One more is the availability of credit, rapid easy credit availability raises house pricing on the other hand tightening credit constricts the numbers able to buy.

This is whats happening in the US where they are shocked at having to put 20% down LOL.
 
How amuzing, TS the chameleon has shown he can colour his arguments to show he's right given any market condition. Let's see, he's a property investor but doesn't necessarily advocate buying IP. He thinks property bears like Steve Keen are idiots but then he can also be bearish. He routinely lambasted and derided anyone here who dared to make the bear case for buying property (or disagreed with him) but he warned us 1000 posts ago about POSSIBLE weakness in property. LOL, all things to all people, a man for all seasons. One can only wonder which TS will show up in his next post, the defender of the IP faith and bear slayer or TS the property bear. Flip-flop, double twist with pike. Make up your mind which camp your in.

Nope ... not a chameleon at all. I have maintained the stance that CERTAIN areas will fail and have validated my point of view over a 3 year period and have explained my position to the nth degree OVER AND F@RKEN OVER. I have shown subject matter at hand where commercial properties are viable and will still return over 18% WITHOUT CAPITAL GROWTH on a positively geared property.

STEVEN KEEN IS AN IDIOT !!!!!!! Sell your property NOW as it will go down 40% .... what happened ?????????? Property in Australia went up 20% ......... IDIOT !!!!!!!

I am wondering YET AGAIN why I even bother to explain it to the so called erudites in this thread.
I TRADE PROPERTY FOR A LIVING.

Do you?

Go and read the posts and you MAY and I stress you MAY get an understanding of what it takes to have the balls to do what I do.
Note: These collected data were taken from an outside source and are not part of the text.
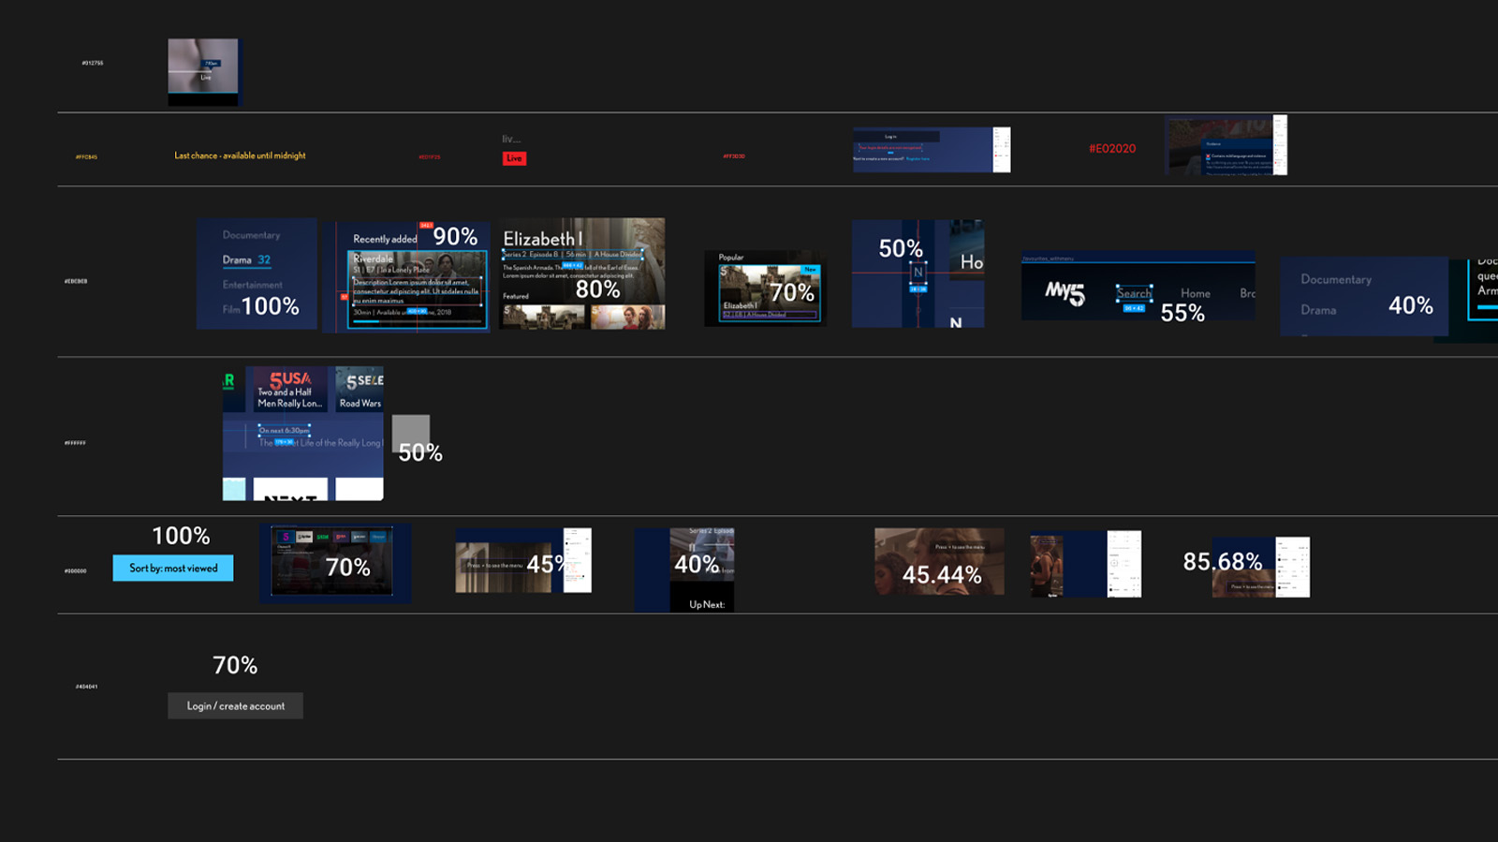Click the red Live badge
Screen dimensions: 1498x842
tap(514, 158)
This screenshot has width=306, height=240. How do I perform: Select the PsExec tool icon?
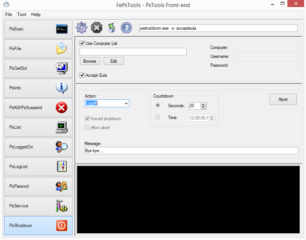pyautogui.click(x=62, y=29)
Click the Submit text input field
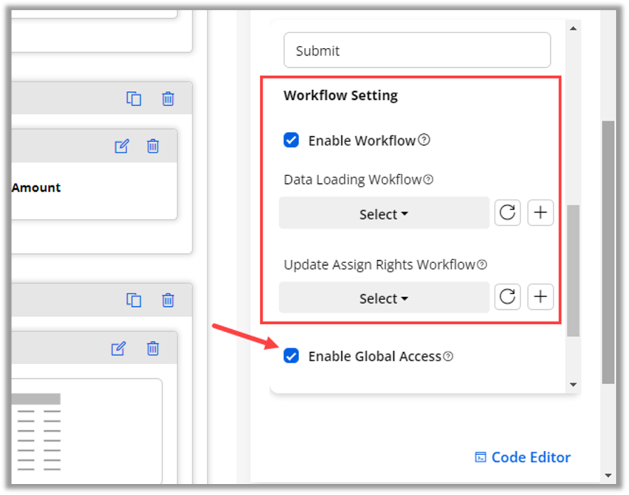Viewport: 629px width, 495px height. tap(417, 50)
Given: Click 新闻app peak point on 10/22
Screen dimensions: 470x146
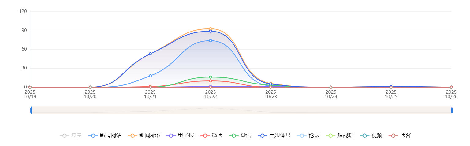Looking at the screenshot, I should click(211, 29).
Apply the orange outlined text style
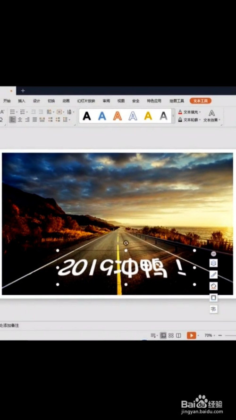Viewport: 236px width, 420px height. click(118, 116)
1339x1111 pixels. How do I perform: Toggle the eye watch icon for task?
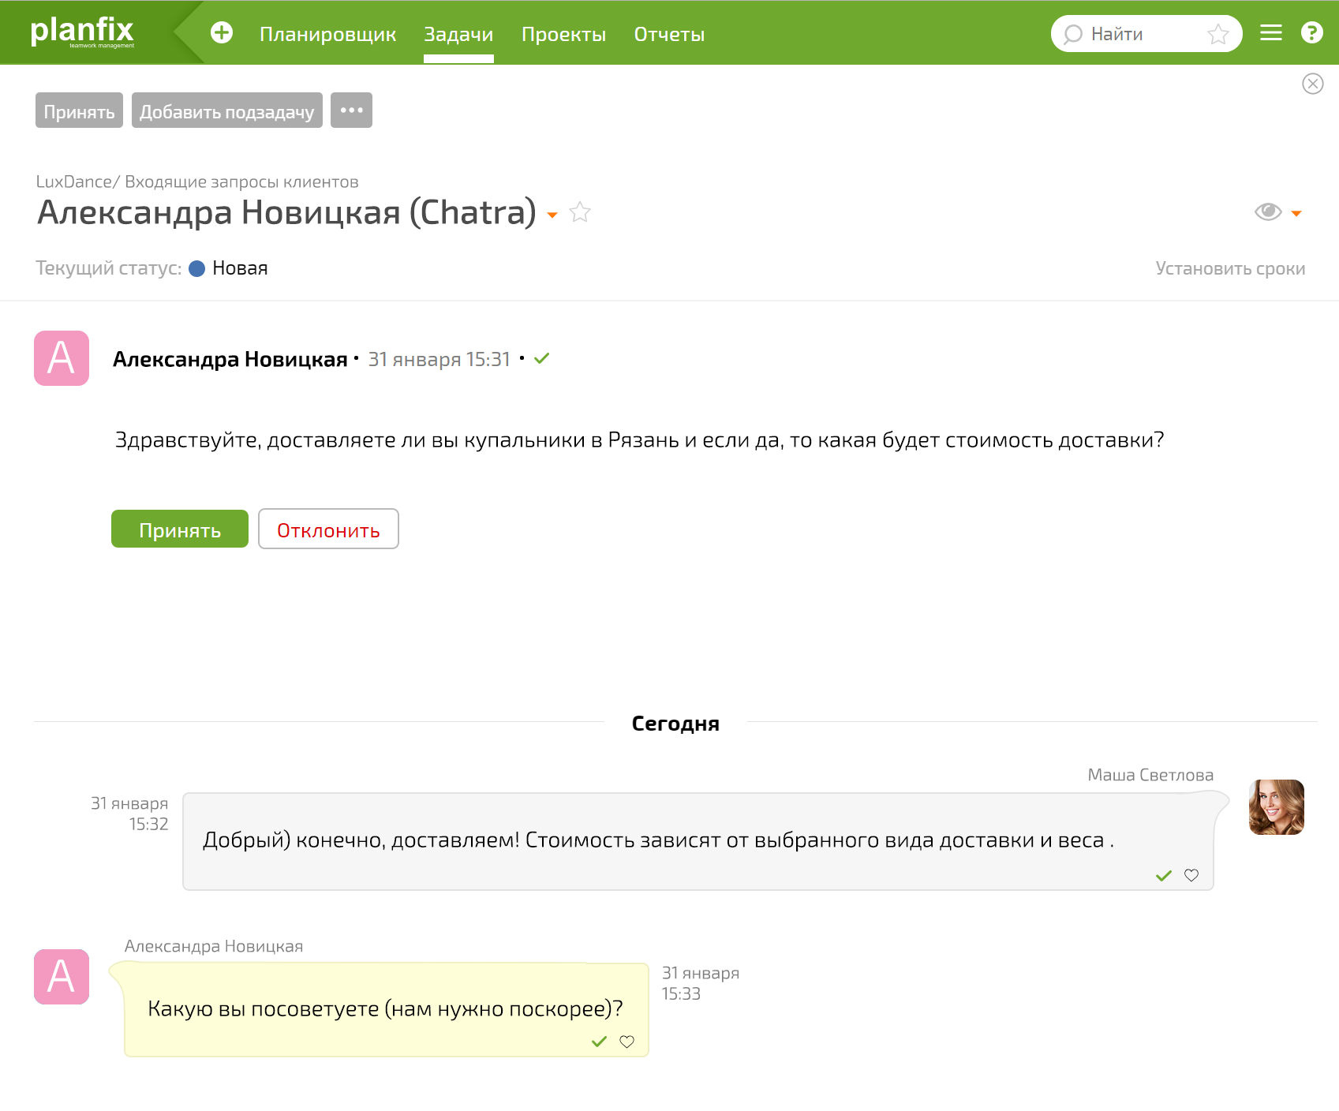tap(1268, 211)
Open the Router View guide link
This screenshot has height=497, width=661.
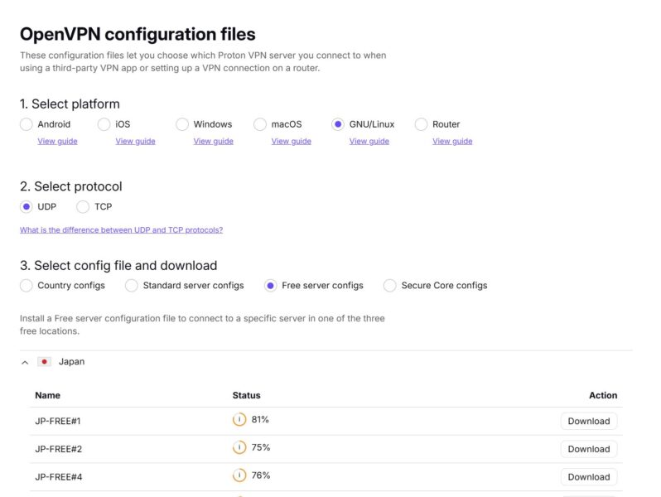pyautogui.click(x=452, y=142)
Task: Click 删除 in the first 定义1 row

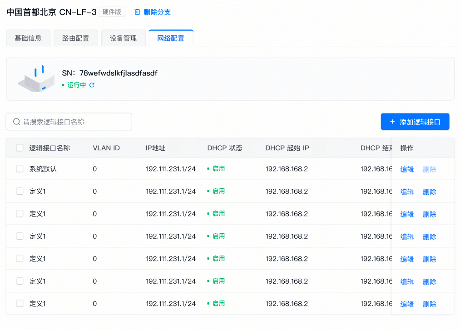Action: [x=429, y=192]
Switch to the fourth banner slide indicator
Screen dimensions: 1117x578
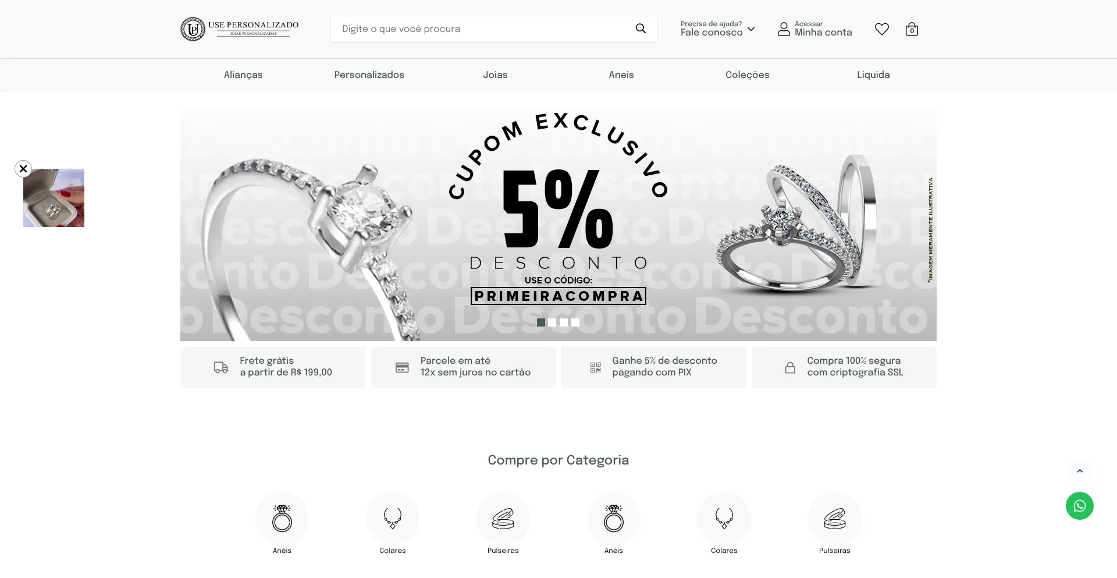(x=575, y=322)
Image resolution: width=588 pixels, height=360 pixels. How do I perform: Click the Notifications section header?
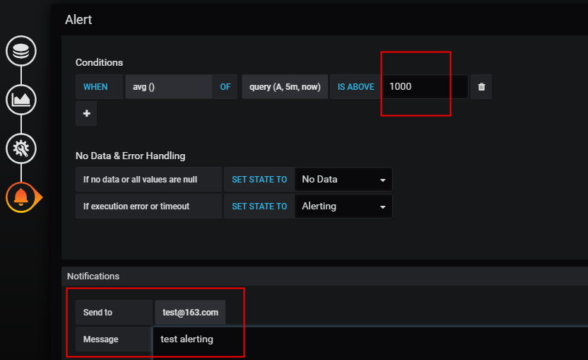tap(93, 276)
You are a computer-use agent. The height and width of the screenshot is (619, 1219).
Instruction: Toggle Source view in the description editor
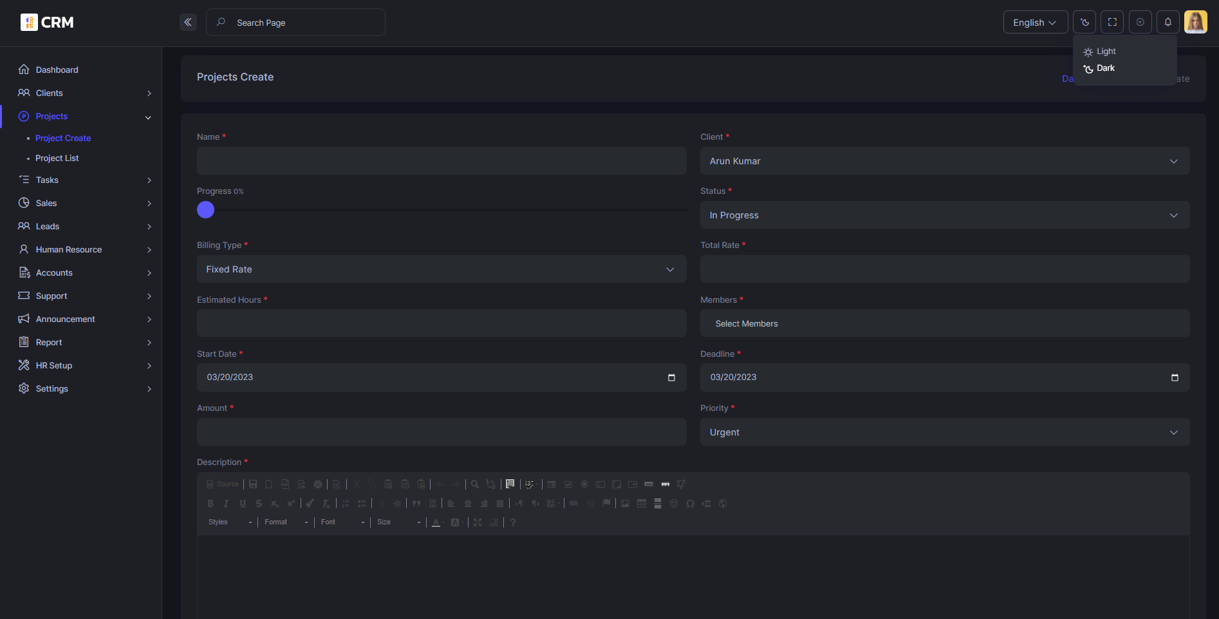pos(223,484)
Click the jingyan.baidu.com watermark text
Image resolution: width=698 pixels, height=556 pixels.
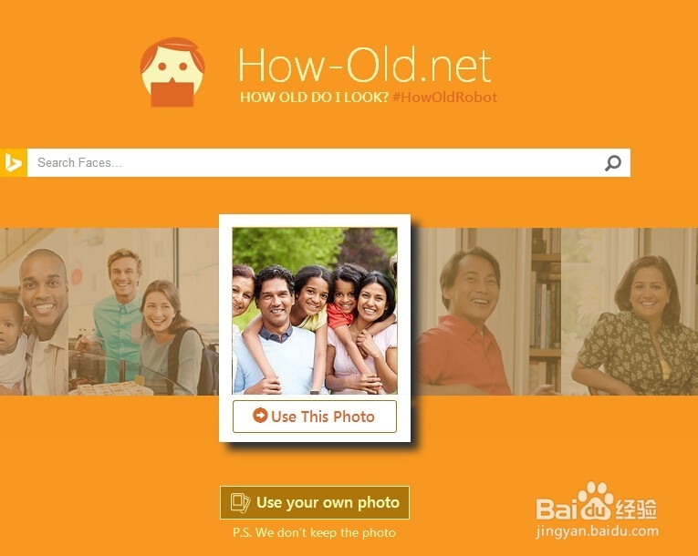[x=597, y=531]
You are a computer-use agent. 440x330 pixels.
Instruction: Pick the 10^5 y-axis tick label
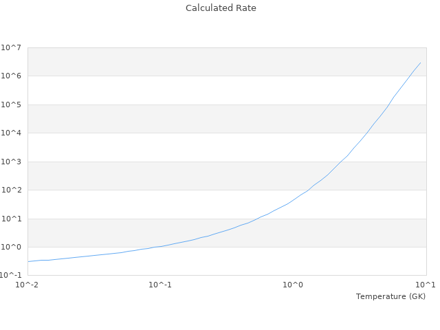(x=11, y=105)
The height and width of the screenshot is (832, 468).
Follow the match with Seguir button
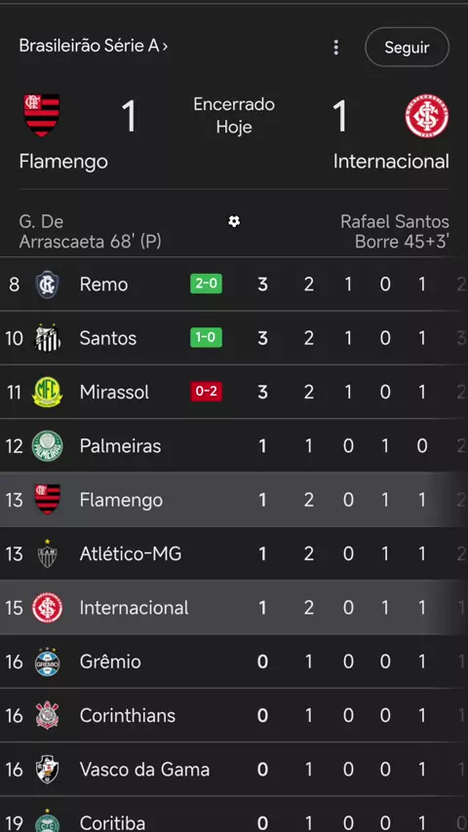click(407, 47)
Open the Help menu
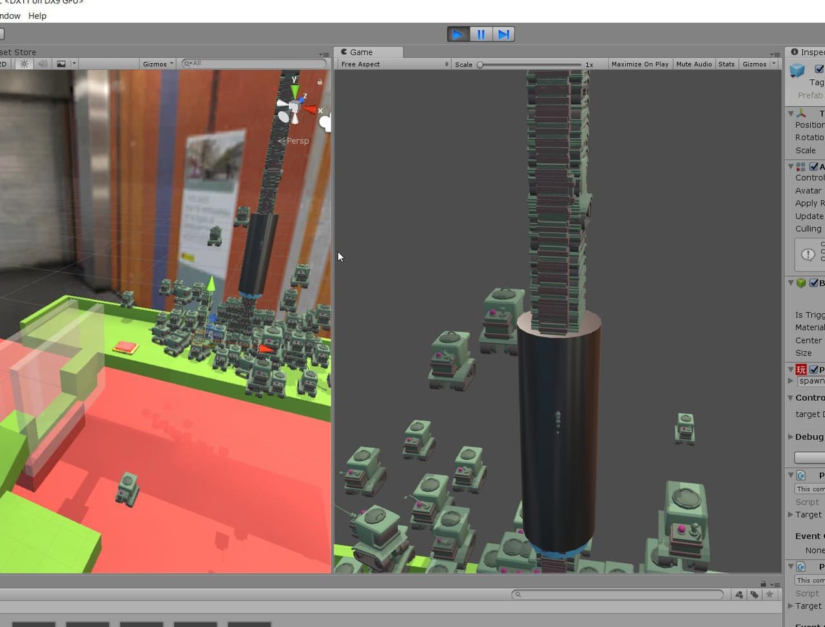Screen dimensions: 825x627 pos(37,15)
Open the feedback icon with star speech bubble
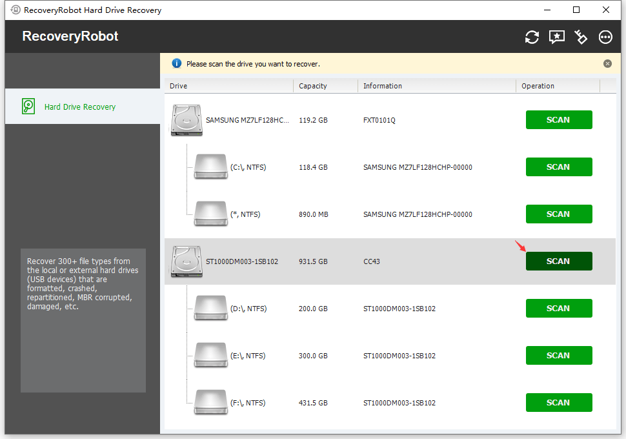The width and height of the screenshot is (626, 439). (556, 37)
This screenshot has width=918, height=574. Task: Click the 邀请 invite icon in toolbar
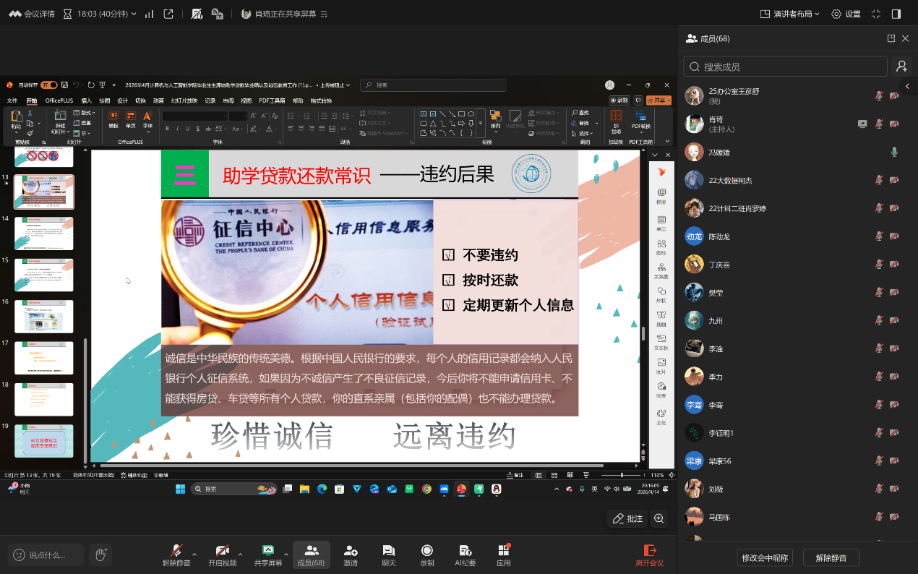pos(351,551)
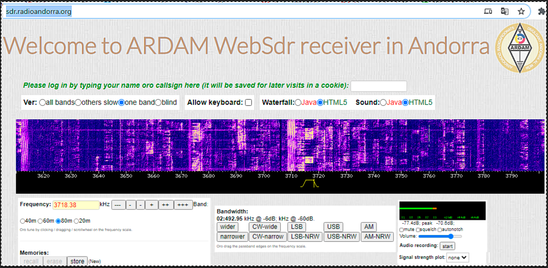
Task: Click the name or callsign input field
Action: tap(379, 86)
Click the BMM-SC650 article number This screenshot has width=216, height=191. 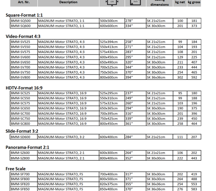(x=21, y=108)
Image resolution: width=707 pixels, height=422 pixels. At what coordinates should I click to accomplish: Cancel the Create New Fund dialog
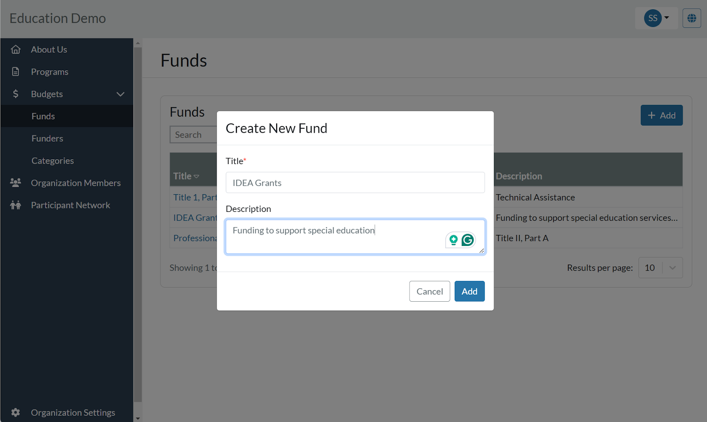pyautogui.click(x=429, y=291)
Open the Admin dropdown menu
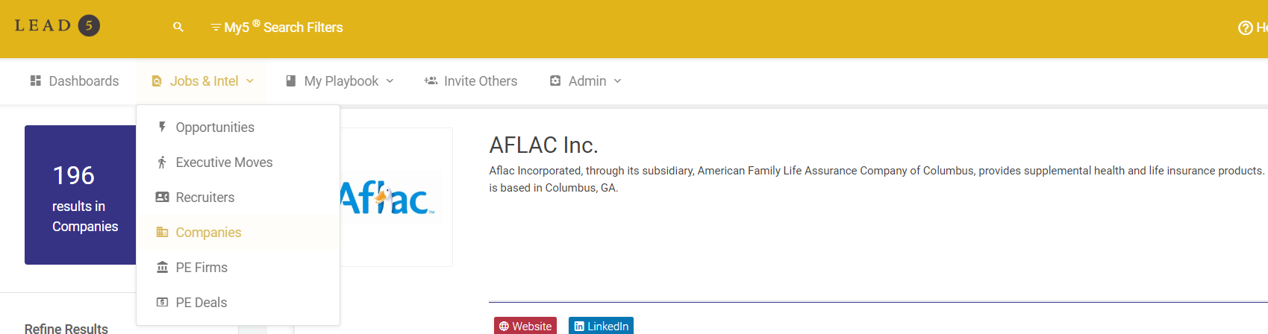 [586, 81]
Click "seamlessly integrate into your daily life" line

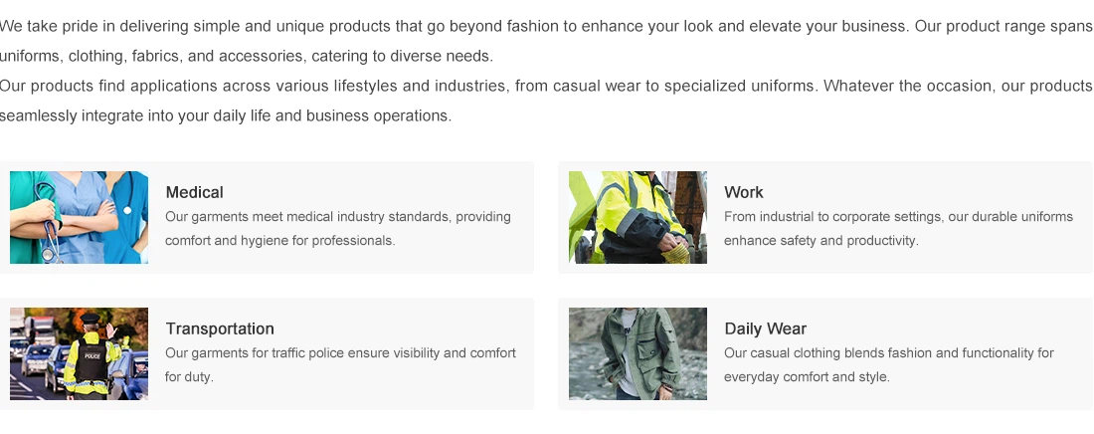point(226,115)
Nope ..... instead you lick every post with a grain of salt. I am trying to explain to you what it takes to trade property and what do I get in return ........... Hmmmmmmmmmmmmm ???????

Good one boys and girls. :banghead:

P.S. .... learn how to spell amusing ...... kindegarten stuff again.

P.P.S. ...... go and buy an IP in CERTAIN areas depending on how your gearing and income is strategised. IDIOT
 
STEVEN KEEN IS AN IDIOT !!!!!!! Sell your property NOW as it will go down 40% .... what happened ?????????? Property in Australia went up 20% ......... IDIOT !!!!!!!

In defence of Keen, he did not know the government was going to bail out house vendors and property developers and builders.

Also, be careful what you say atm, property is under all sorts of pressure, and the government has less ammo.

MW
(the original robot dismantler)
 
In defence of Keen, he did not know the government was going to bail out house vendors and property developers and builders.

Also, be careful what you say atm, property is under all sorts of pressure, and the government has less ammo.

MW
(the original robot dismantler)

I stand corrected MW ....... Keen is still an IDIOT !!!!!!!!!!!!!

Property has always been under pressure from every angle FFS. Interest rates too low, over supply, under supply, interest rates too high, no rentals, too much Guvmint interference, banks lending criteria too high/low Keystart. FHOG, greedy developers, Asian influence, no capital growth etc etc etc BLAH BLAH BLAH ....... seen it all before.

Yes yes yes it is different now ....... same as before.

If this was a share thread ...... what is different? Do you buy shares without doing due diligence or do you buy them on a whim? Do you get a gut feeling or do you make an informed decision? Do you buy because your "broker" told you to or was it the TV?
 
STEVEN KEEN IS AN IDIOT !!!!!!! Sell your property NOW as it will go down 40% .... what happened ?????????? Property in Australia went up 20% ......... IDIOT !!!!!!!

I disagree with you there TH and it would seem that George Soros also disagrees with you after granted Steven Keen $125,000 to further his research.